Stated exercise a: Please pick out every line of the records below that contains the word "accomplish", and copy each one in full.

Passage given:
▬▬▬

Between Micropolitics and Martyrdom

Lawrence Lessig and Aaron Swartz (2002) / Rich Gibson / CC BY

Lawrence Lessig and Aaron Swartz (2002) / Rich Gibson / CC BY

I can’t really add much to the beautiful eulogies for Aaron. Except perhaps one thing.

Somewhere back in the 1970s micropolitics emerged as the dominant paradigm of change. As a Generation Xer, it’s really all I’ve ever known. My parents grew up in the civil rights age, where the idea was to get hold of the levers of power and use them. I grew up in the Think Global/Act Local age, where we all try to affect our immediate environs by being slightly better people and somehow this is supposed to lead to a better future.

You can see the massive failure of this Act Local paradigm in environmentalism, which sold us on micropolitics as a solution. We have a population now that busily sorts its trash while we careen towards global apocalypse. And while polluters continue with abandon, even supporting our cute little recycling efforts.

So one problem with micropolitics is that it does not work.

The second problem is that the Rosa Parks’s of the world did not really go away. But when they emerge nowadays, micropolitics is a lousy way to break their fall. We need money in the movement, people to staff it. We need think tanks and lobbyists. We need media people, lawyers. People like Aaron should not have to worry that they will bankrupt themselves or that there is a chance in hell that they will go to jail for 30 years.

▬▬▬

Records for the exercise:

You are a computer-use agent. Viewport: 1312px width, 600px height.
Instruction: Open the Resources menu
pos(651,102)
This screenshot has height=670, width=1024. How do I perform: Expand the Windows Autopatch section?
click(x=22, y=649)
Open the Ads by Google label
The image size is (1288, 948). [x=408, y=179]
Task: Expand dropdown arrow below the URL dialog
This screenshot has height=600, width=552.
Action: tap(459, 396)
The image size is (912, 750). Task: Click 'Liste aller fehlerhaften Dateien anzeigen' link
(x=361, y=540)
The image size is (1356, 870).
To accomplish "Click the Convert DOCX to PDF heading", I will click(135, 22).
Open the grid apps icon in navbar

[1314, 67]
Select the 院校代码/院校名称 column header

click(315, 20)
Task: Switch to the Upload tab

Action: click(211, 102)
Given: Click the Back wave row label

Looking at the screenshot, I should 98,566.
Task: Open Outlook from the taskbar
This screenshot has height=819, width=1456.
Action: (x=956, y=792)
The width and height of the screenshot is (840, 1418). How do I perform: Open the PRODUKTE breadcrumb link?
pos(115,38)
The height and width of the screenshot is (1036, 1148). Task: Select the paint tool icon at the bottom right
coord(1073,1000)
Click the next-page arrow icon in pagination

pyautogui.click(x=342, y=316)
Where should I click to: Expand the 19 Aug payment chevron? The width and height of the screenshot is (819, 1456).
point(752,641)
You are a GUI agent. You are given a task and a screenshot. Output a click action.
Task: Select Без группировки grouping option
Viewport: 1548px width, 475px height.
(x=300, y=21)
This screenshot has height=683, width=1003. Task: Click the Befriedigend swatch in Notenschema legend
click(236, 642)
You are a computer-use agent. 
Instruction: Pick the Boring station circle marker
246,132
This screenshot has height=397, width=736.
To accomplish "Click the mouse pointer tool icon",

▬▬▬

Stated exercise b: Reproduce the essay on micropolitics above word for word, from its title to its last sentence.

Correct output a:
To accomplish "Click the Convert DOCX to PDF heading", I will click(135, 22).
To accomplish "Click the mouse pointer tool icon",

Correct output b:
Between Micropolitics and Martyrdom

Lawrence Lessig and Aaron Swartz (2002) / Rich Gibson / CC BY

Lawrence Lessig and Aaron Swartz (2002) / Rich Gibson / CC BY

I can’t really add much to the beautiful eulogies for Aaron. Except perhaps one thing.

Somewhere back in the 1970s micropolitics emerged as the dominant paradigm of change. As a Generation Xer, it’s really all I’ve ever known. My parents grew up in the civil rights age, where the idea was to get hold of the levers of power and use them. I grew up in the Think Global/Act Local age, where we all try to affect our immediate environs by being slightly better people and somehow this is supposed to lead to a better future.

You can see the massive failure of this Act Local paradigm in environmentalism, which sold us on micropolitics as a solution. We have a population now that busily sorts its trash while we careen towards global apocalypse. And while polluters continue with abandon, even supporting our cute little recycling efforts.

So one problem with micropolitics is that it does not work.

The second problem is that the Rosa Parks’s of the world did not really go away. But when they emerge nowadays, micropolitics is a lousy way to break their fall. We need money in the movement, people to staff it. We need think tanks and lobbyists. We need media people, lawyers. People like Aaron should not have to worry that they will bankrupt themselves or that there is a chance in hell that they will go to jail for 30 years.